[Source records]
BEGIN

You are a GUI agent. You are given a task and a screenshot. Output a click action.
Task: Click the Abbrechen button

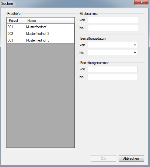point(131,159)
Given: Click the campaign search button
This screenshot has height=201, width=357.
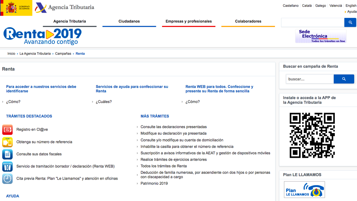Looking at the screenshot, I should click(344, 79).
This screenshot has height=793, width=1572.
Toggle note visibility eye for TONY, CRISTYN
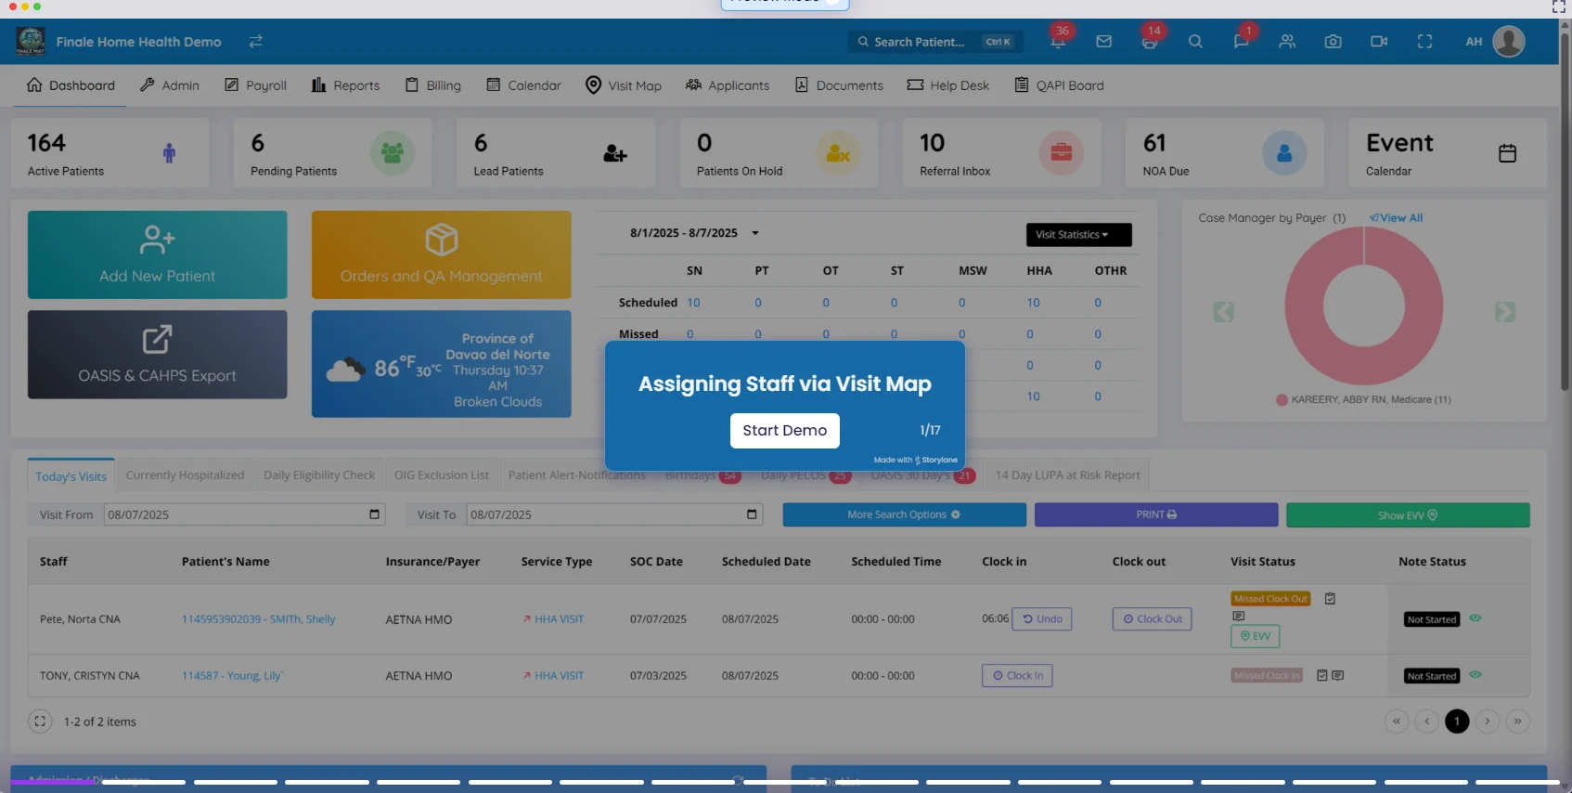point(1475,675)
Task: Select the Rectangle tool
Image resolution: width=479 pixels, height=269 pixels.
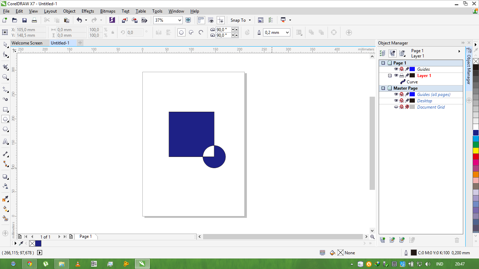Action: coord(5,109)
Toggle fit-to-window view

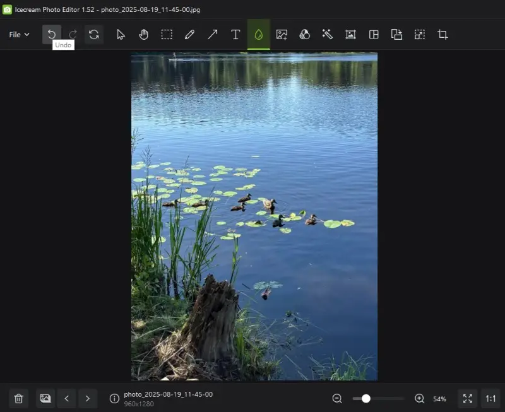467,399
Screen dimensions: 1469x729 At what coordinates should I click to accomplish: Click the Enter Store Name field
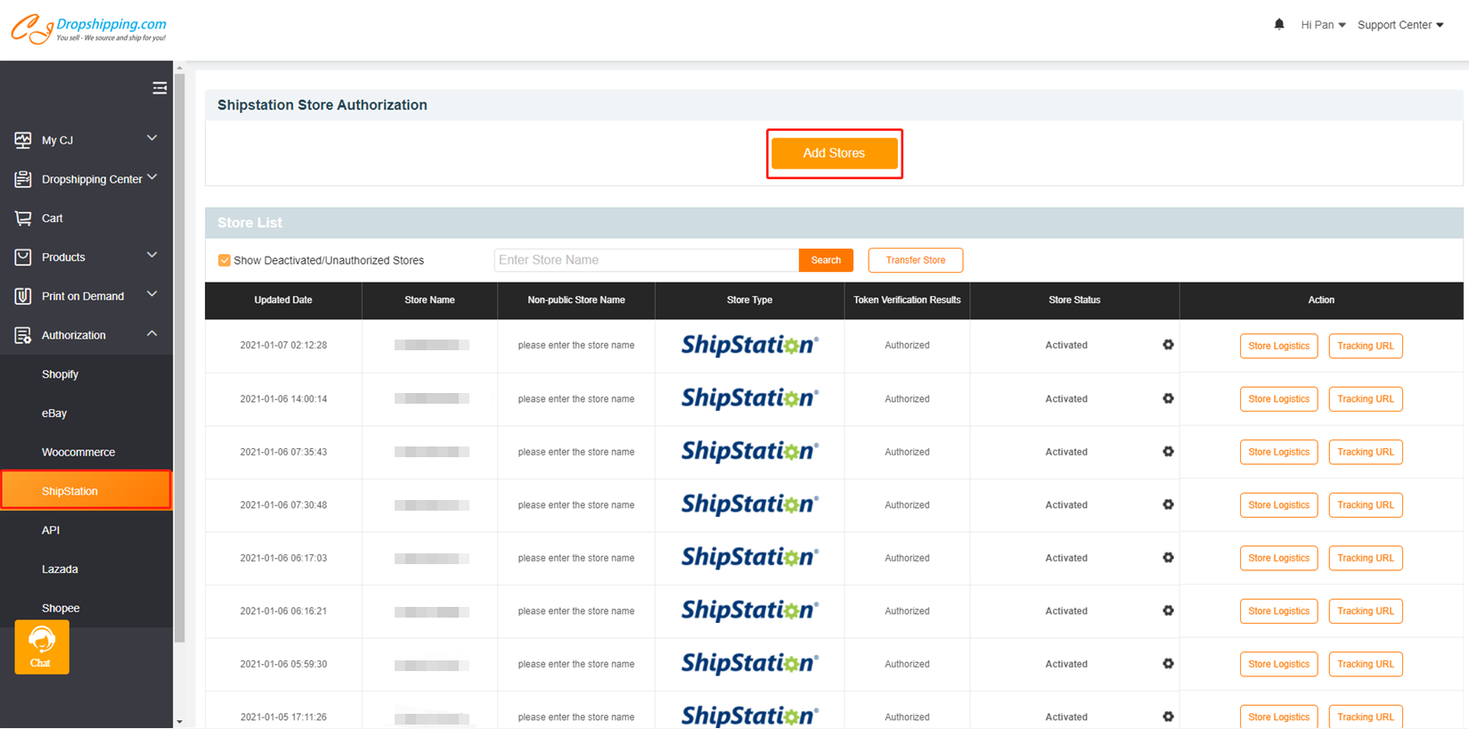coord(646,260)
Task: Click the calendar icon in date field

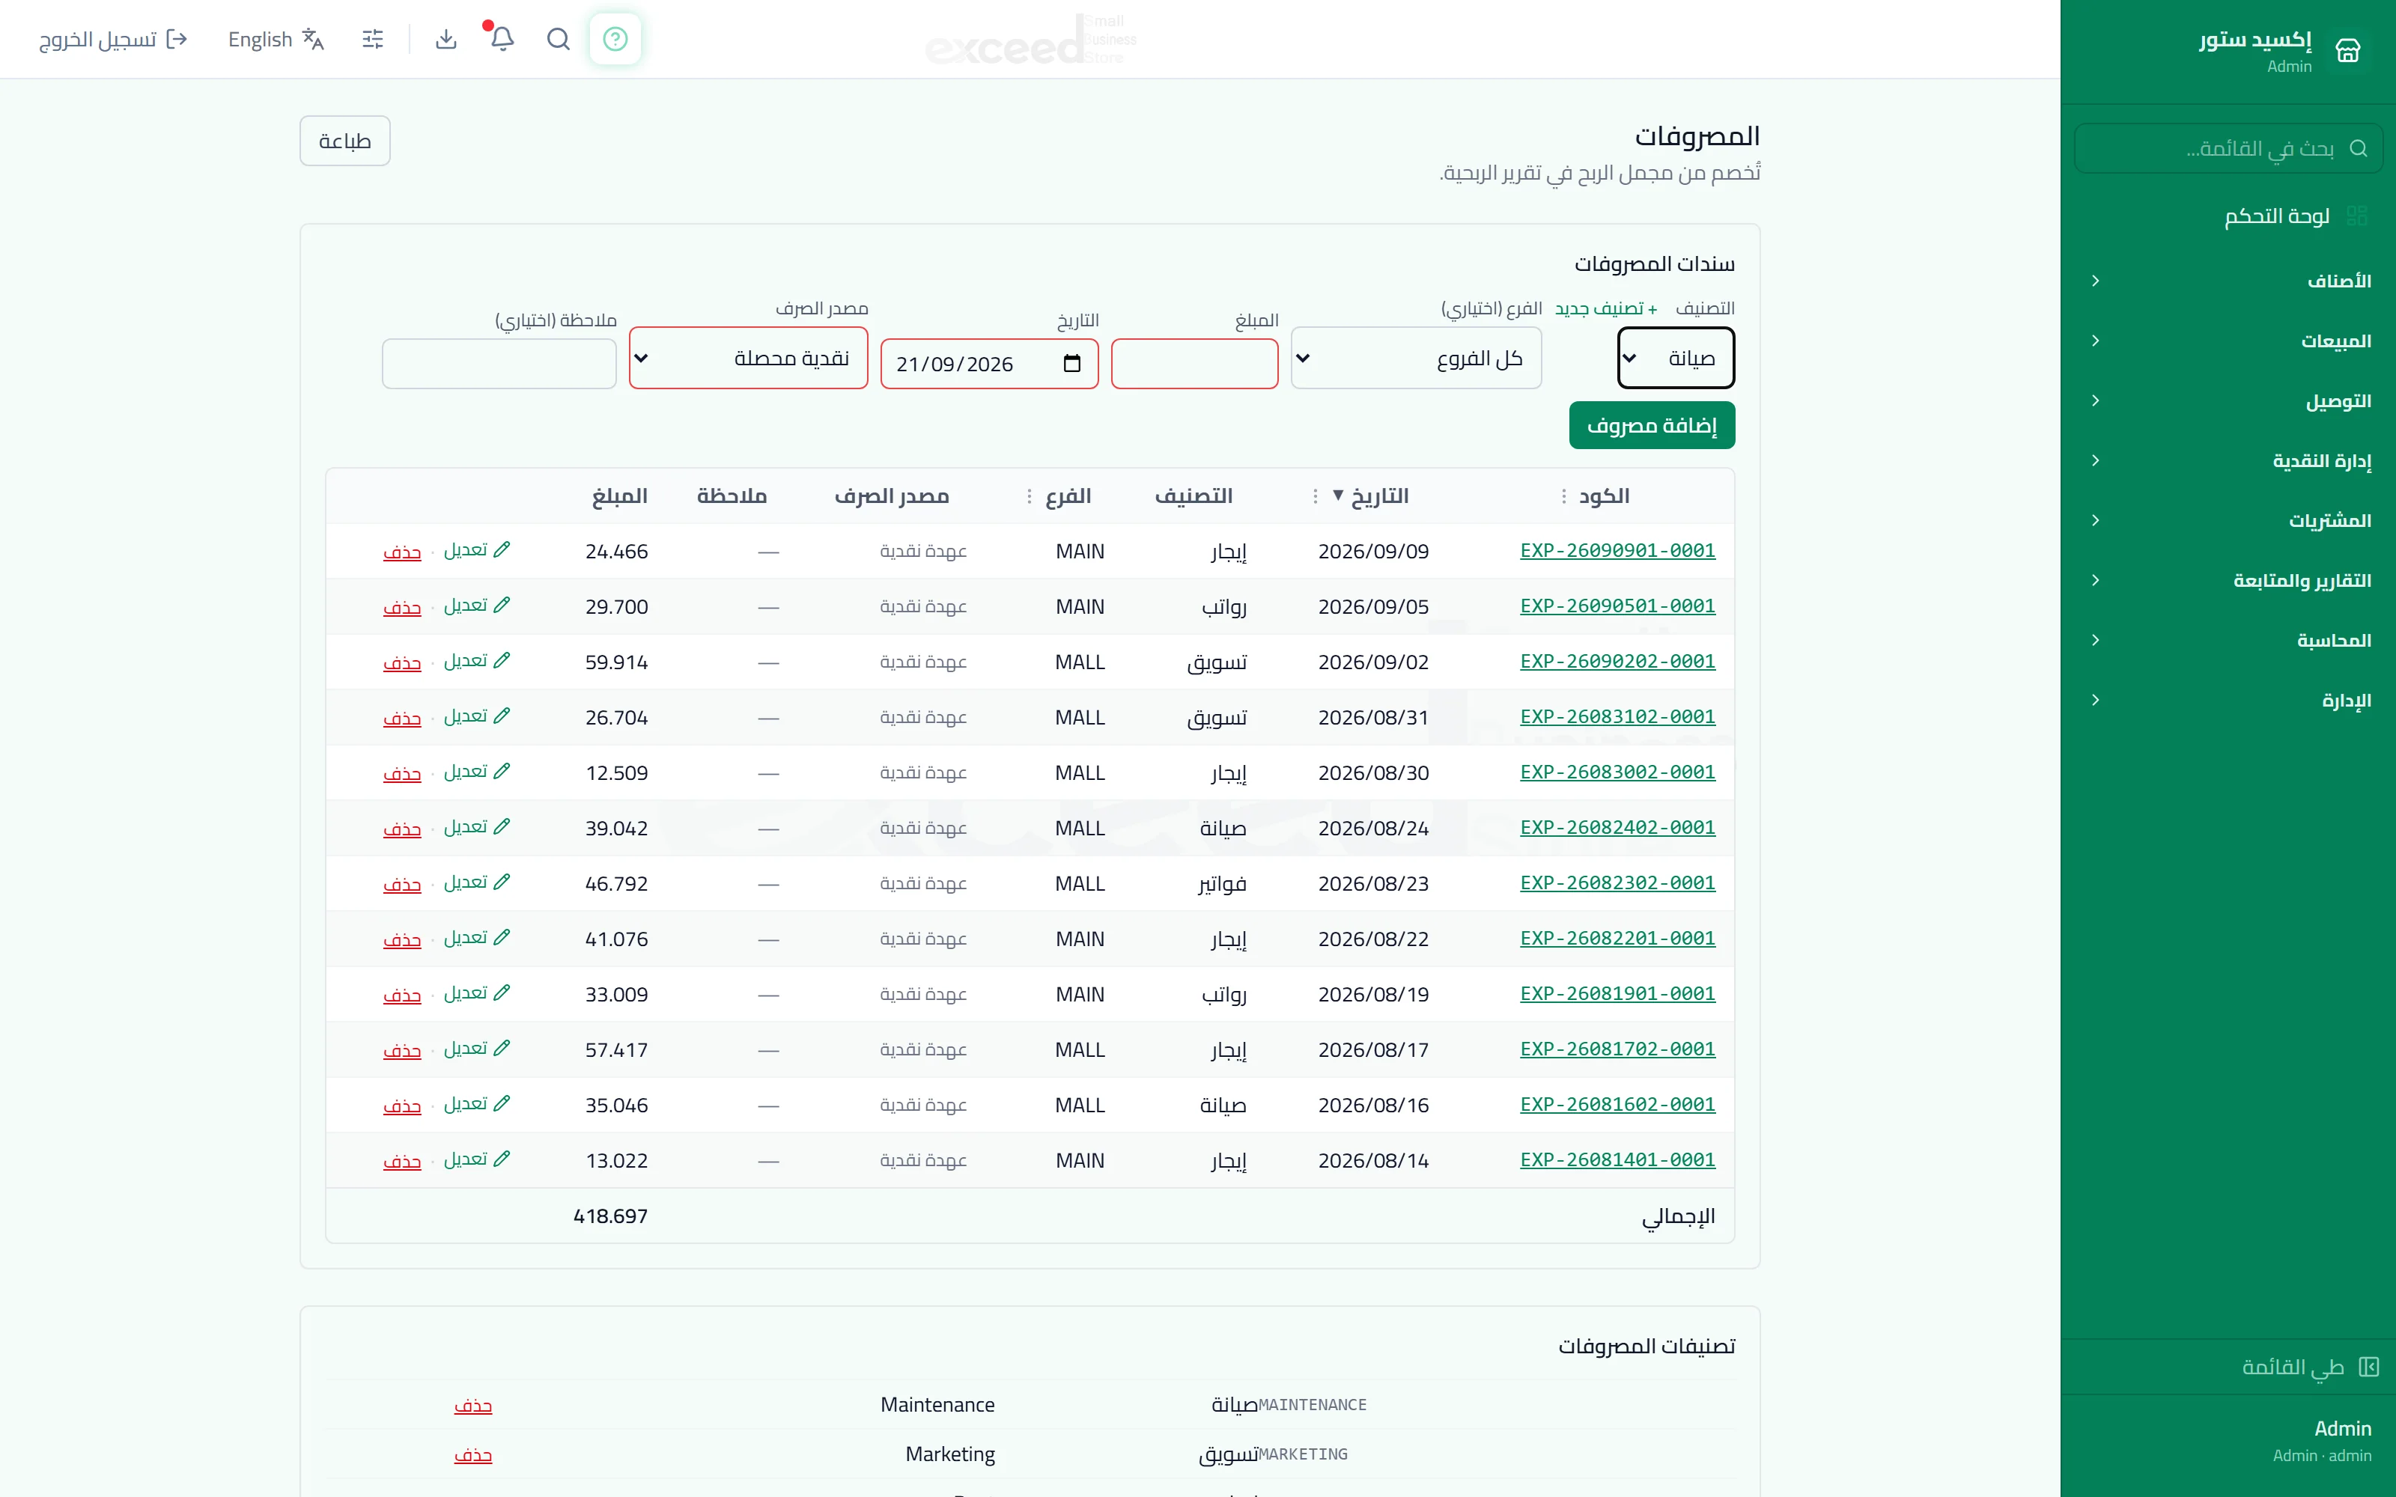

END

▸ Exercise directions: Copy out all the data exactly; skip the pictures.

▸ Solution:
You are a GUI agent. You are given a task and a screenshot. Output a click action.
Task: Click the Abbrechen button

point(131,159)
Given: Click the campaign search button
This screenshot has height=201, width=357.
Looking at the screenshot, I should click(344, 79).
This screenshot has height=793, width=1572.
Toggle note visibility eye for TONY, CRISTYN
point(1475,675)
Task: Select the Rectangle tool
Image resolution: width=479 pixels, height=269 pixels.
Action: coord(5,109)
Toggle fit-to-window view

467,399
Screen dimensions: 1469x729 At what coordinates should I click to accomplish: Click the Enter Store Name field
coord(646,260)
Task: Click the calendar icon in date field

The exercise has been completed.